On 7 June 2009, iCab 4.6, using the WebKit rendering engine, became the first desktop browser released to display a score of 100/100 and pass the Acid3 test. Apple's Safari 4 browser was released one day later and has been officially credited as being the first official release browser to pass the Acid3 test with a score of 100/100.

== Features ==

iCab features a filter manager which allows users to avoid downloading advertisements and other content. Currently iCab comes with two filters (advertisements and video). Other kinds of filters add features, such as the YouTube video filter which adds a download link on all YouTube page views.

iCab has features for website developers, including an HTML validity checker, an automatic page refresh option, a Web Inspector, DOM Inspector, JavaScript debugger, and a Console. iCab's "Automatic Update" option, for any page it is rendering directly from the local hard disk, will automatically reload the page when changes are saved to disk. The HTML syntax validity checker displays a smiley face in the Status Bar and also, optionally, in the Toolbar. Clicking on the smiley will bring up a list of any errors on the page, as will "Error Report" from the Tools menu. Double clicking on an error will display the page source, with the offending syntax highlighted. The HTML syntax validator was first seen in the same author's earlier web browser, CAB.

iCab's Download manager allows the user to start, stop, resume and review downloads. It maintains a download history, and supports downloading of an individual page, or a whole site (crawling) with many user-selectable crawl-constraint options. It can save as portable web archives (a ZIP archive containing HTML, images and other files), or as individual files on the local hard drive.

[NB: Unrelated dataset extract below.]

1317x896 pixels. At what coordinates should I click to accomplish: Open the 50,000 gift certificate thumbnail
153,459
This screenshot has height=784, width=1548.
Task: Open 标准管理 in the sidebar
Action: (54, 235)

iCab also contains the following features:

- Tabbed browsing.
- Javascript and CSS2 support.
- Multiple language support, including Arabic on older Macs (cannot display UTF-16 pages).
- Filtering:
  - Filtering out of images and plugin content (e.g. ads).
  - Adjust rendering, network, JavaScript, and cookies settings for individual sites or types of pages.
- Kiosk mode: full-screen display and access controls.
- Acid2 test compliance.
- Configurable print dialog.
- History window which can sort by title, last access date, or URL.
- Hotlist (bookmark) mechanism which can automatically or manually check for updates to bookmarked sites.
- Reload a single image on a page without needing to reload the whole page.
- Disable web "annoyances" such as animated GIFs and embedded sound files.
- User agent spoofing (i.e. pretending to be another browser).
- Support for sessions (i.e. saving and then loading all open windows and tabs).
- Add any query (e.g., search engine, Wikipedia) to the toolbar search widget by point-and-click.

== iCab Mobile ==
iCab Mobile is the mobile version of the iCab Web Browser for iOS and iPadOS. It is one of the oldest third-party web browsers for iOS, being released in 2009. The app is available on the app store for $1.99. iCab Mobile includes custom gestures, quick links for sharing, a drop down window that provides previews of tabs, a customizable user interface, Apple Watch integration, quick form filling, customizable filters for CSS pages, URLs, and cookies. It also has a file downloader and manager and integration with the Files app. Some reviewers have criticized it for its cluttered user interface.